AksraKaltim – Mediasi antara Kota Bontang dan Kutai Timur (Kutim) mengenai sengketa tapal batas Kampung Sidrap buntu. Kutim menolak permintaan Bontang, namun hasil tersebut belum bersifat final.
Mediasi yang digelar di Jakarta beberapa waktu lalu oleh Gubernur Kaltim dan pejabat dari Kemendagri merupakan tindak lanjut dari putusan sela Mahkamah Konstitusi (MK). Dalam putusan sela itu Hakim MK memerintahkan Gubernur Kaltim agar kedua pihak dipertemukan.
Putusan tersebut atas dasar permohonan Pemkot Bontang ihwal perkara Nomor 10/PUU-XXII/2024 soal tapal batas, khususnya di Kampung Sidrap.
Ketua DPRD Bontang, Andi Faizal Sofyan Hasdam mengatakan Kutim tetap mepertahankan Dusun Sidrap. Mereka memaparkan program yang akan mereka lakukan di Desa Martadinata.
“Cuma mereke bicaranya soal Martadinata bukan soal Sidrap. Dusun Sidrap kan bagian Martadianata tapi tidak pernah mendapatkan sentuhan dan perhatian,” kata dia
Selama jalannya mediasi Bontang tidak banyak memberikan pernyataan dan menawarkan apa-apa. Mengingat status wilayah tersebut belum masuk ke Kota Bontang.
Namun, seharusnya berbagai pihak harus memiliki kebesaran hati untuk Dusun Sidrap, karena berbicara kepentingan masyarakat yang ada di sana.
“Tapi sebenarnya kelonggaran hati dan jiwa besar dari berbagai pihak yang diperlukan di sini,” ucapnya.

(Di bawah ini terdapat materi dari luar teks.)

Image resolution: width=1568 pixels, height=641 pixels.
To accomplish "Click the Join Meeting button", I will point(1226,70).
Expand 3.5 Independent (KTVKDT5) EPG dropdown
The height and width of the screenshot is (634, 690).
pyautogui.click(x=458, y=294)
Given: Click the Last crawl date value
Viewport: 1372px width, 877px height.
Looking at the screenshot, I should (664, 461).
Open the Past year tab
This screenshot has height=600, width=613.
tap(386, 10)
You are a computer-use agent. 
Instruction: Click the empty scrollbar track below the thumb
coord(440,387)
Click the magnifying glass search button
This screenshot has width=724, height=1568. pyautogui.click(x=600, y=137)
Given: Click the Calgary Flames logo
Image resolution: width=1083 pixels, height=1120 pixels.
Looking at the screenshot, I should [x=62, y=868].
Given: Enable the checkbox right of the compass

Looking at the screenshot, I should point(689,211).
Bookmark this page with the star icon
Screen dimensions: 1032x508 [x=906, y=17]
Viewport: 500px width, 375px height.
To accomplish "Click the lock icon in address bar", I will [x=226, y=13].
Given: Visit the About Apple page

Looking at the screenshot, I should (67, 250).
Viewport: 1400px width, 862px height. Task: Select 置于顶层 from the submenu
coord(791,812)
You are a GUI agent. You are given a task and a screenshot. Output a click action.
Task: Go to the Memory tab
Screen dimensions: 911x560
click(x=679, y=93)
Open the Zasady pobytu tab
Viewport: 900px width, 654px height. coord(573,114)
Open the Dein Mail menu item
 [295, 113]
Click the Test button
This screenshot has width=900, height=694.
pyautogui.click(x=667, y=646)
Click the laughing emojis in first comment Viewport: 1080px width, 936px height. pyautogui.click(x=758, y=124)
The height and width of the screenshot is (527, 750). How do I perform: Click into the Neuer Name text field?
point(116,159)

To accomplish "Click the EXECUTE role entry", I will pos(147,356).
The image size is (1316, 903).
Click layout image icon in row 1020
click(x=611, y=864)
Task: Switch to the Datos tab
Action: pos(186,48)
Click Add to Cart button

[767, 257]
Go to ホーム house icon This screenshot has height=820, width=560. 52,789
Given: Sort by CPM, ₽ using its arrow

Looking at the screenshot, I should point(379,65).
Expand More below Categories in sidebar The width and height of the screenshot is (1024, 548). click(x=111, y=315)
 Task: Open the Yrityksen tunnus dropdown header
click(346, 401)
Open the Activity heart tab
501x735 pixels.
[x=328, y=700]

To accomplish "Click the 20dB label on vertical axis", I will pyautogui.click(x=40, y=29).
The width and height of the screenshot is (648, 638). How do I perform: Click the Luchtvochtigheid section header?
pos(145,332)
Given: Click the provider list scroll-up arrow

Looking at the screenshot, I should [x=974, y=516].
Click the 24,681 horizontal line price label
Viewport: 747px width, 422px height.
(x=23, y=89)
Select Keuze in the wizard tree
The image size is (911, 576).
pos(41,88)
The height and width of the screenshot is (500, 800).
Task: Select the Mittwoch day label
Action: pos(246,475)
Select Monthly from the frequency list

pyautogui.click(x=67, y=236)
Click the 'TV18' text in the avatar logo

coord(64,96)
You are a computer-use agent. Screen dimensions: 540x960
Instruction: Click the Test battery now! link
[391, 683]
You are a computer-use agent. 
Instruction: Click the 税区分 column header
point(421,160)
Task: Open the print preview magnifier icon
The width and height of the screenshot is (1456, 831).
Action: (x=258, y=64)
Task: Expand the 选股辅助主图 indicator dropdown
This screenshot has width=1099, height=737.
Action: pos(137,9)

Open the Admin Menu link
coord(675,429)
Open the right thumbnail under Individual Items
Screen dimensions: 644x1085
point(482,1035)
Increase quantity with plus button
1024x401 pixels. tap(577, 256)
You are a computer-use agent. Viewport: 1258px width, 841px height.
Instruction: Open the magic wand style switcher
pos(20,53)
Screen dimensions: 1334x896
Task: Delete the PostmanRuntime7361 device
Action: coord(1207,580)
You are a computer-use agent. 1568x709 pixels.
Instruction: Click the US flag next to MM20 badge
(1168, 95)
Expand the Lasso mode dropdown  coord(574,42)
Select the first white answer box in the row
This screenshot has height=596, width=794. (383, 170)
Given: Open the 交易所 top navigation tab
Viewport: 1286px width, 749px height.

Sementara, Pemkot Bontang dalam fasilitasi mediasi, mengusulkan Dusun Sidrap seluas kurang lebih 164 Ha, menjadi bagian wilayah administrasi Kota Bontang. Terhadap permohonan itu, Pemkab Kutim bersama DPRD Kutim menolak.
Untuk itu, berdasarkan keterangan pihak Kemendagri, dalam mediasi tersebut disepakati agar Gubernur Kaltim bersama kedua belah pihak akan melakukan survei lapangan.
Kemudian, Gubernur Kaltim akan melaporkan hasil survei lapangan kepada Mahkamah Konstitusi (MK).
“Hasilnya akan survei lokasi. Intinya bukan soal menang atau kalah ya. Kita mau cari jalan terbaiknya,” jelas Wali Kota Bontang, Neni Moerniaeni.